During the Kerch–Feodosiya operation, Krasny Kavkaz sailed into the harbor of Feodosiya on 29 December 1941 and disembarked reinforcements and provided gunfire support for Soviet troops already ashore. She was hit seventeen times by Axis artillery and mortar fire in retaliation. On 1 and 3 January she ferried supplies and reinforcements for the Soviet bridgehead on the Kerch Peninsula. On the return voyage she was severely damaged by German Junkers Ju 87 Stuka dive-bombers from II./StG 77. Four near-misses close to her stern damaged her steering, her left propeller shaft, blew off one propeller and put enough holes in her stern that flooding caused her draft to increase by 5 m. She made it to Novorossiysk, escorted by the destroyer ', where she was patched up enough to make to Poti where more permanent repairs could be made. These took until October 1942 and the opportunity was taken to reinforce her anti-aircraft armament.

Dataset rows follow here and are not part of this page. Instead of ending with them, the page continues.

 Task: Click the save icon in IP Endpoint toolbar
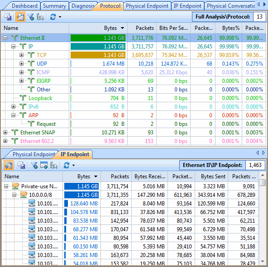pyautogui.click(x=21, y=165)
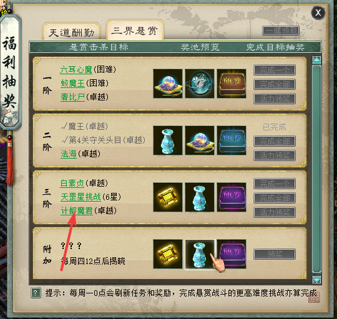Open the brown 随便 box in tier one
Viewport: 337px width, 319px height.
232,84
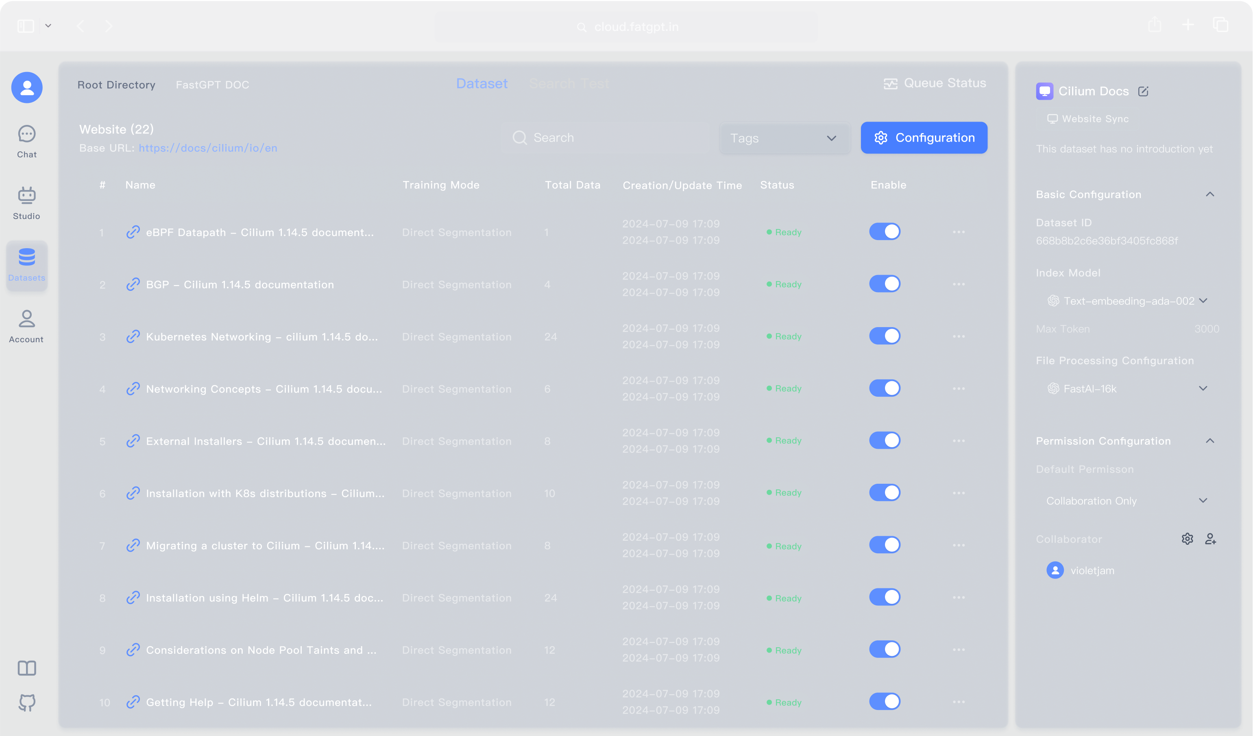Image resolution: width=1253 pixels, height=736 pixels.
Task: Open documentation book icon in sidebar
Action: (27, 668)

She was awarded the Guards title on 3 April in recognition of her performance. Between 20 and 23 October, Krasny Kavkaz, her half-sister , and three destroyers ferried 12,600 men of the 8th, 9th and 10th Guards Rifle Brigades from Poti to Tuapse to reinforce the defenses there. On the night of 4 February 1943 the Soviets made a series of amphibious landings to the west of Novorossiysk, behind German lines. Krasny Krym, Krasny Kavkaz, and three destroyers provided fire support for the main landing, but the Soviet troops there were wiped out by 6 February, although one secondary landing was successful. The loss of three destroyers attempting to interdict the German evacuation of the Taman Bridgehead on 6 October 1943 caused Stalin to forbid the deployment of large naval units without his express permission and this meant the end of Krasny Kavkazs active participation in the war.

===Post-war history===
Little is known about her activities after the end of the war other than she was redesignated as a training ship on 12 May 1947. Krasny Kavkaz was assigned as a target ship for testing of KS-1 Komet (AS-1 Kennel) anti-shipping missile in 1951.

Since spring 1952, Krasny Kavkaz was tested against Komet missiles with an inert charge, resulting in three neat little holes, one on the aft and two on the weights on the marine fenders, however, there was also a massive 10 m² exit hole. During these tests, Krasny Kavkaz managed to stay afloat, continuing on course. On 21 November 1952, she was put out to sea at 18 knots (33.3 km/h) and without crew to allow for the testing of a Komet anti-ship missile with a proper warhead. During testing, she sank almost instantaneously, splitting into two and sinking within three minutes. Her estimated wreck location is roughly 15 miles (24.14 km) south of Cape Chauda, on the southern tip of Feodosia Gulf.